Design Priorities

To provide guidance for the ITO when making design decisions, the Company prioritized the major features of the system. These priorities give the ITO the freedom to implement the best possible system while carefully considering the business requirements of the Company. TABLE 6-2 lists the priorities. The ITO uses these priorities to resolve the decision when the design involves a trade-off between two major features.

Table 6-2. Major Feature Priorities
Feature Priority
Availability 1
Reliability 2
Serviceability 3
Security 4
Recovery 5
Cost 6
Performance 7

Availability

Availability is the highest priority. The Company realizes that many external users have direct system access. The availability of the service provided to these customers directly impacts the highest-rated critical-to-quality issue of the external users. The system architecture must be optimized to provide available services. This avail- ability includes scheduled and unscheduled outages. The Company expects to offer services in the event of a number of failures, including component failures and a disaster at either the primary or secondary data centers. In addition, all software and hardware upgrades should have minimum impact on service availability.

Reliability

Reliability is given a high priority too. Component reliability affects service availability. If components are unreliable and require frequent servicing, the probability of being able to deliver the required services decreases. Component reliability drives the requirements for component features such as these:

  • RAID-protected persistent storage—ECC protection on system main memory

  • Onsite and offsite backup media storage

  • Onsite spare parts

  • Hot-pluggable hardware field replaceable units (FRUs)

  • Software upgrade procedures that minimize required downtime and allow rollback to the previous state

Serviceability

The Company ITO has enough operators to provide continuous support for the systems at the primary data center. However, not all operators are experts in all systems. As a result, the Company relies on its organizational ability to call in resources as needed. Internal personnel work toward providing a continuous human presence in the event of an abnormal event that requires systems to be serviced. The component supplier service contracts are written to provide phone and rapid onsite support for critical components.

At the component level, the Company wants to purchase only components that can be easily serviced. For hardware, this includes:

  • Uniquely identifiable parts

  • Hot-pluggable parts

  • Clear and unambiguous labels and indicators

Security

The Company believes that the physical and network security are sufficient. However, both the e-commerce and CMS databases can contain customer confidential information that must be protected. The obvious places for protecting this information is in the applications themselves. The Company places special emphasis on testing the e-commerce applications for unauthorized access to sensitive data. The CMS system is largely off-the-shelf, so that the data security requirements are met by the supplier. In addition, any copies of the database used for reporting or development are restricted. To prevent eavesdropping, the Company encrypts the logs shipped to the secondary site.

In addition to online security, all copies of the database are kept at secure sites. These copies include backup data located in the data centers. Periodic offsite copies of the backups are kept in a physically secure vault with controlled access.

Recovery

The recovery of the system in the event of data corruption or disaster is important.
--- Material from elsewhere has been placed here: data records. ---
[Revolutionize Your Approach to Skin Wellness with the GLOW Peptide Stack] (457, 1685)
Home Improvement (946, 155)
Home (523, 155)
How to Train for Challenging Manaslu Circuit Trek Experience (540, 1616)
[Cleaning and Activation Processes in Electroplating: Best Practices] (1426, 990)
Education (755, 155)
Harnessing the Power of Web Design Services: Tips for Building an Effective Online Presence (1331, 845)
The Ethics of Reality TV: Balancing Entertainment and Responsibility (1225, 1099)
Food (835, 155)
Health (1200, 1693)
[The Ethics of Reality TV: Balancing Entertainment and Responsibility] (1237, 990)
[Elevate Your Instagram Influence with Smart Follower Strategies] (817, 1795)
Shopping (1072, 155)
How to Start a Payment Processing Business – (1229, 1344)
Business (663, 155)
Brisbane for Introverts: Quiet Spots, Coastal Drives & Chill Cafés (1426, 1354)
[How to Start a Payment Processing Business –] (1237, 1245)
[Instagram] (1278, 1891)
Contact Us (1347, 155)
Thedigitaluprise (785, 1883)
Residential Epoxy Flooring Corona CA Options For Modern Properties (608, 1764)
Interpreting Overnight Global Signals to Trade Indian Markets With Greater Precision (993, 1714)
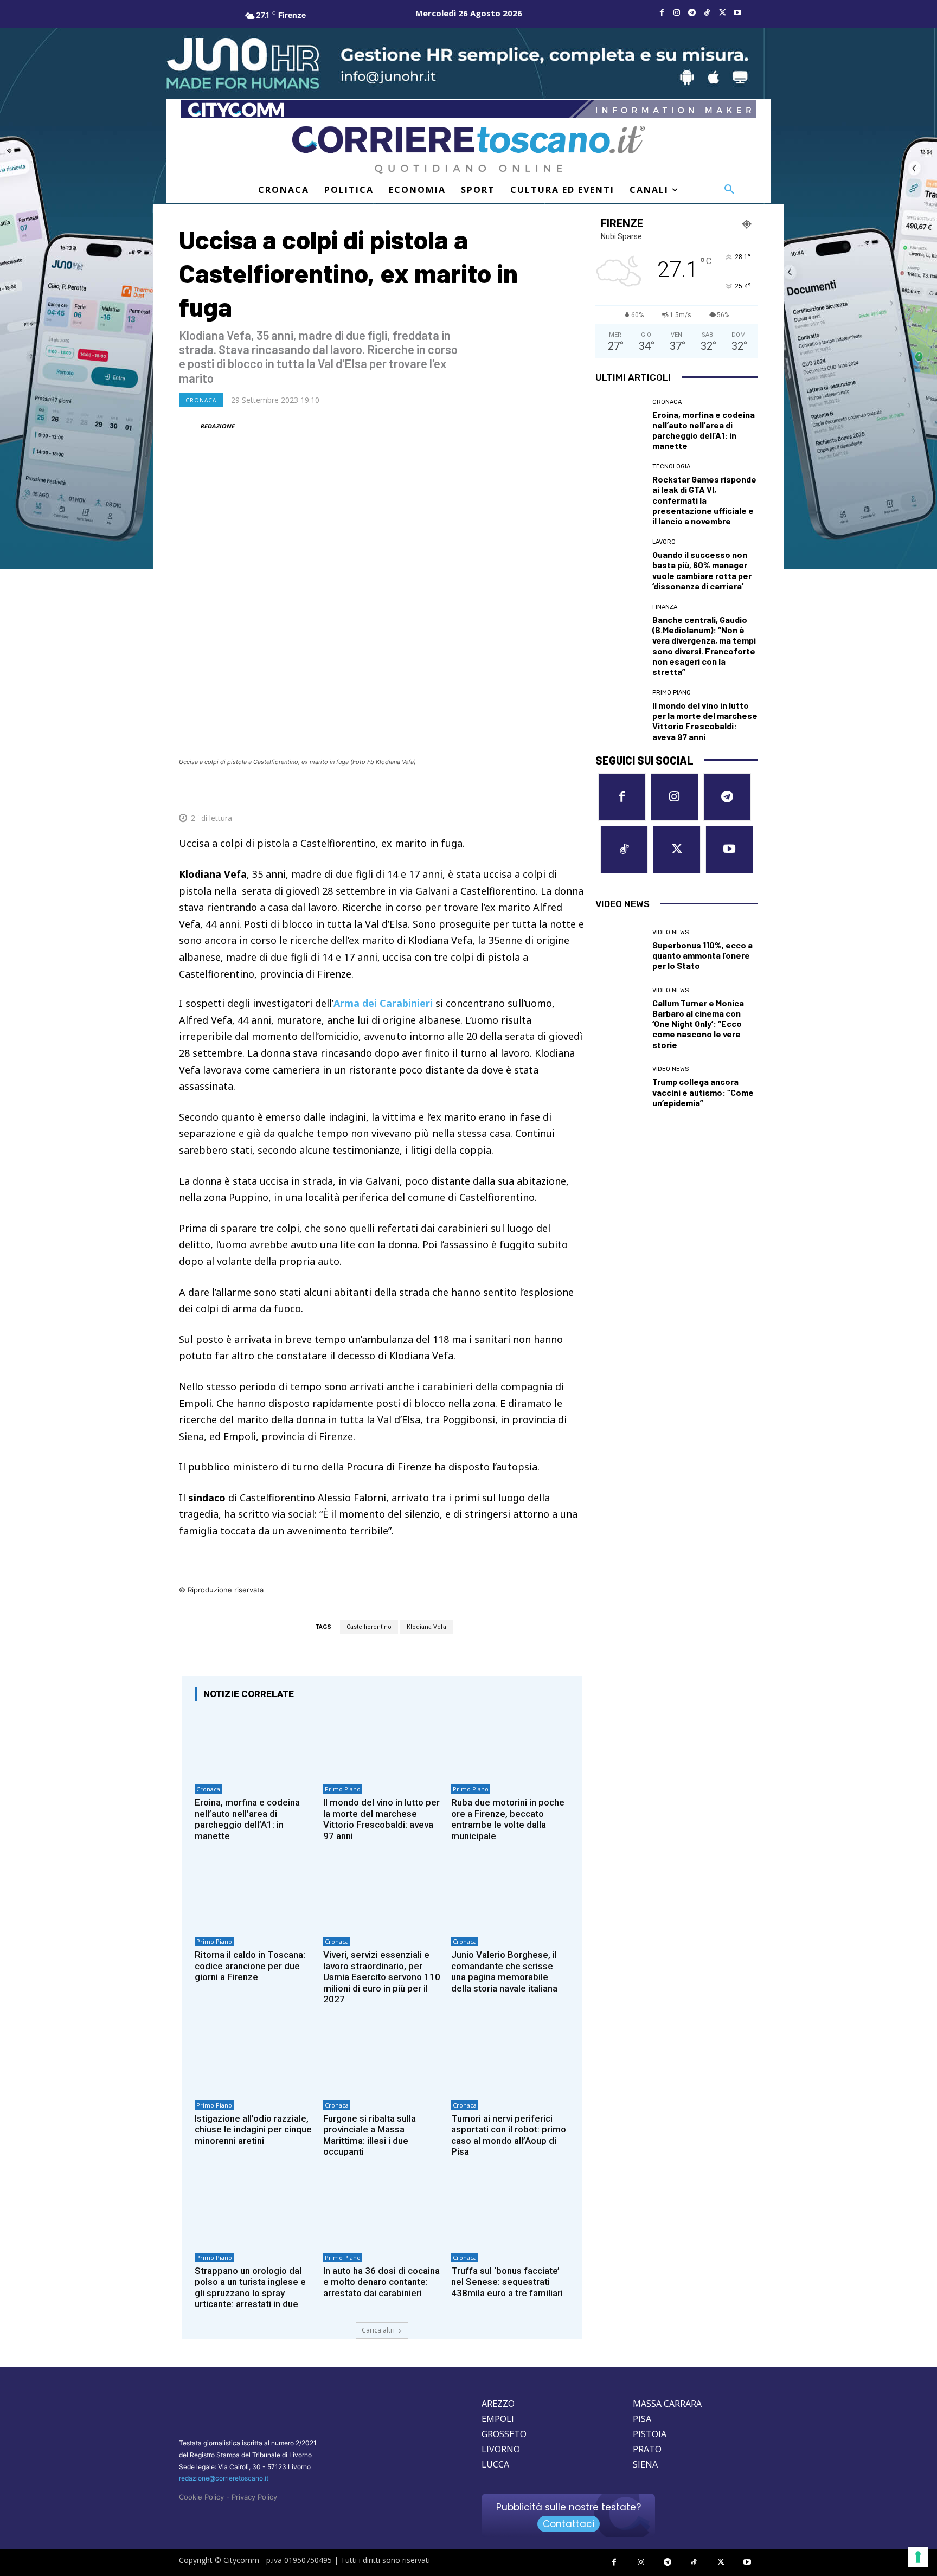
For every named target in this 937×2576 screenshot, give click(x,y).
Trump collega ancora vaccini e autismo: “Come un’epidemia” (703, 1091)
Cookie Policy (201, 2497)
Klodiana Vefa (426, 1626)
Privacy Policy (254, 2497)
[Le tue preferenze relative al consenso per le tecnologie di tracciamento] (918, 2557)
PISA (642, 2419)
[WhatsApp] (523, 791)
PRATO (647, 2449)
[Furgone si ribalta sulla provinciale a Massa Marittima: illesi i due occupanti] (382, 2059)
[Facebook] (661, 13)
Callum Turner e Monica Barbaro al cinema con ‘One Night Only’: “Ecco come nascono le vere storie (698, 1024)
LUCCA (495, 2464)
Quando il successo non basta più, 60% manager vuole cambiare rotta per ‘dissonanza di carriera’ (702, 570)
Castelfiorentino (369, 1626)
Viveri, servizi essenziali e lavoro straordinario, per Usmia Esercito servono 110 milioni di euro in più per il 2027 (381, 1977)
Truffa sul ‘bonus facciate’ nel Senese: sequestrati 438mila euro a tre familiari (507, 2281)
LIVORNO (501, 2449)
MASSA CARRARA (667, 2404)
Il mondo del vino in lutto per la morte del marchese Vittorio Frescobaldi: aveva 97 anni (381, 1819)
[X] (722, 13)
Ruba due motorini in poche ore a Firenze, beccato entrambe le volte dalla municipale (507, 1819)
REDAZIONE (217, 426)
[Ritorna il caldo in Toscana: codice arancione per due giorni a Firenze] (253, 1896)
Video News (670, 932)
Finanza (664, 607)
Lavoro (664, 542)
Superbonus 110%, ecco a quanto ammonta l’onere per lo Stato (702, 955)
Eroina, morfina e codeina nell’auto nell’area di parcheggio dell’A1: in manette (247, 1819)
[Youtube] (737, 13)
To ensure that the database can be successfully recovered, the Company tests the offsite backups before shipment to the offsite vault. The Company also tests the other backups periodically to ensure that the daily, incremental backups are good.

Cost

The Company performed a cost analysis and determined that the costs of a mid-range, clustered system are in line with the desired system profit over its lifetime.

Performance

The services the system provides are interactive in nature. The large number of external online users makes prediction of the system performance over time somewhat difficult. The ITO will measure capacity over time and will size the systems in accordance with projected performance requirements. In addition, the ITO philosophy is to purchase systems that have internal expansion capability so the Company can expand CPU, memory, and I/O within reason over the lifetime of the system.